CHIRUMHANZU, (ZIMBABWE) – With a sprightly spring in their steps, Jackson Munatsi, 74, and fellow villager Richard Denhere, 74, enter the freshly painted room. Munatsi gestures his counterpart to take a seat on the narrow hospital bed. The elderly duo is not suffering from any ailment and their faces light up as they narrate how a Zimbabwean tradition has brought joy to their lives.
We are seated in the recently completed waiting mothers’ shelter at Denhere Clinic in Chirumhanzu communal area, some 250 km south of the capital, Harare. Designed to cater for 12 pregnant women awaiting delivery, the shelter has been furnished with 12 beds and will open its doors when lockers and cupboards for storing the patients’ personal belongings are delivered.
“Chabadza found us working on rebuilding the shelter whose structure had totally collapsed,” says Munatsi who is chairperson of the Health Centre Committee.
Zimbabwean tradition dictates that farmers going to the field should take extra hoes (mapadza). Neighbours and friends passing the field would then take the spare hoes and lend a helping hand to get the work done faster. This practice is known as chabadza.
In this communal spirit, the United Methodist Church in Norway and Zimbabwe teamed up to form the Chabadza Community Development Program. There are currently five projects being undertaken in the Mutasa-Nyanga and Masvingo districts of the Zimbabwe Episcopal Area.
Juliet Marara, secretary of the Chabadza committee at Denhere clinic says the shelter was built in 1982 by the Government and was never completed. “The Health Centre Committee was established to maintain structures at the clinic and every household in the area served by the clinic was levied USD $0,50 per month to contribute towards maintenance and refurbishment.”

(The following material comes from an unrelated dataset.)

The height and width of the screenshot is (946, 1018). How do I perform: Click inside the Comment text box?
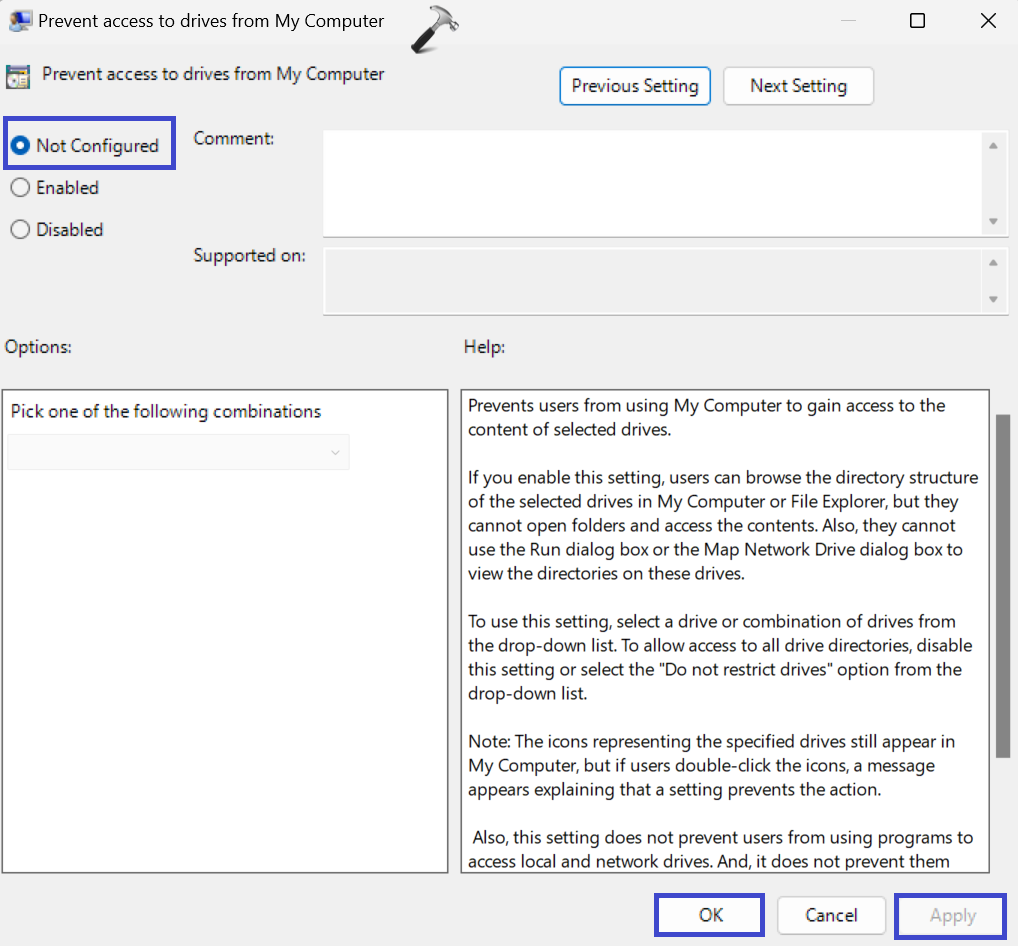click(x=650, y=184)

Funds raised by the Health Centre Committee were used to resuscitate the incomplete building and it is while the community was struggling with this work that Chabadza stepped in: “The community had given the local UMC pastor, Taurai Kandori, free accommodation at Denhere School and when saw the villagers’ development efforts he introduced Chabadza to us,” she says.
For Marara and her peers of child-bearing age, the shelter is a blessing as they no longer have to travel 20km to the nearest health centre with a waiting mothers’ facility. “Women were being referred to a hospital about 20km away yet we have a trained midwife at our clinic. This development enables expectant mothers who live far from the clinic to come and stay here while awaiting delivery thereby ensuring they are within reach of professional medical attention at the onset of labour, or should any complications arise.”
UMC provided material for roofing, painting, lockers, 12 beds and mattresses for the expectant mothers’ facility and adjacent kitchen with a total value USD $7 000. The cooking areas in the kitchen needed to be rebuilt at elbow level where pregnant women could comfortably cook without straining themselves. The church provided iron bars for the stoves and a security screen.
Denhere, the village headman, was overjoyed by the assistance rendered by the church: “Chabadza found us hard at work, but we could not afford to buy some of the materials required to complete this shelter and kitchen. UMC through Chabadza bought roofing material, paints and furnished the shelter which is now ready for use.”
The Chirumhanzu community received the materials on September 18 and local labourers were used to complete the construction. Marara says they floated a tender after which they selected the builders who had a good track record and whose fee was competitive.
“We had set beginning of December as our deadline for completing the buildings. We beat that target with a month to spare,” she says.
The Chirumhanzu villagers are not resting on their laurels. They have other development projects they want to embark on, possibly with the assistance of Chabadza. Marara said three major projects are in the pipeline.
“Following the successful completion of the mothers’ shelter, we want to drill a borehole and the area is currently being surveyed to find a suitable site. We also wish to build a pre-school classroom block and a teacher’s cottage at Denhere Primary School.”
Headman Denhere says there are also plans to build a toilet and bathroom block for the maternity patients. The health centre needs to be fenced with piglet wire to keep out pigs and other livestock.
“We need electricity at the clinic. The nearest place with electricity is Chiona Secondary School, just three kilometres away. We have a generator which has broken down and we now need a more reliable source of power,” says Denhere.
The Chirumhanzu expectant mothers’ shelter is one of three projects which have been completed under the Norway-Zimbabwe partnership, says Chabadza program director, Rev Lloyd Nyarota.
“We have successfully completed a water project a Saungweme in Manicaland, and built a classroom block at Matombo School in Gutu,” he says.
The Chabadza program started in April this year and is set to make a mark in the lives of beneficiaries. For the people of Chirumhanzu, the program is a landmark in efforts to reduce maternal mortality due to expectant mothers delivering at home without professional medical attention as the clinic would be too far to reach on foot and there is no reliable transport system.